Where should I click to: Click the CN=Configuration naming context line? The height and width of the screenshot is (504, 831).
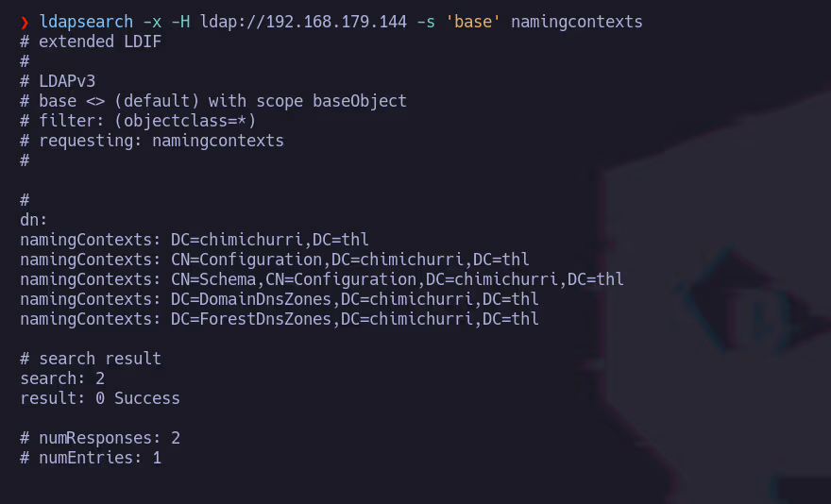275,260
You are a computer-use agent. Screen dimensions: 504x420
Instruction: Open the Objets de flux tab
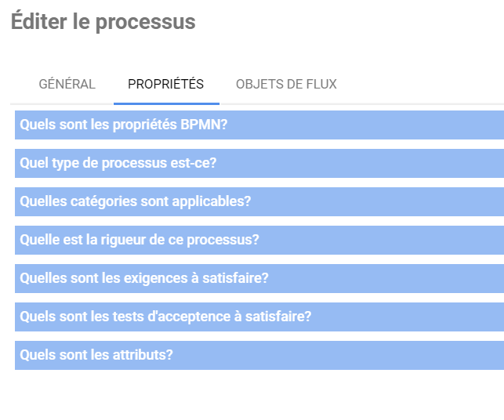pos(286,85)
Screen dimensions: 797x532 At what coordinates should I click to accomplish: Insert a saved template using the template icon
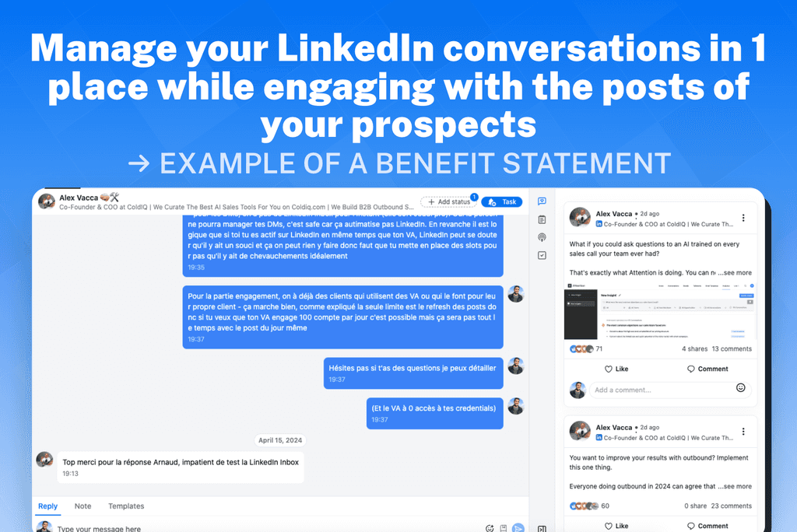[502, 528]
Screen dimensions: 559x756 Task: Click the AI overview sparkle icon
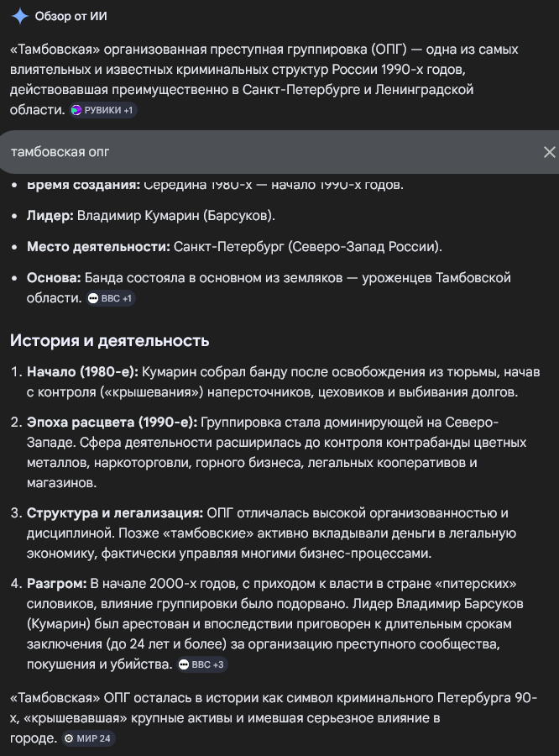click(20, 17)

▸ **Assignment**:
Your output should be exactly the lines of the records above from the one with "Screen dimensions: 559x756" through the last, both ends included, with pictures excluded.

▸ **Reply**:
Screen dimensions: 559x756 Task: Click the AI overview sparkle icon
click(20, 17)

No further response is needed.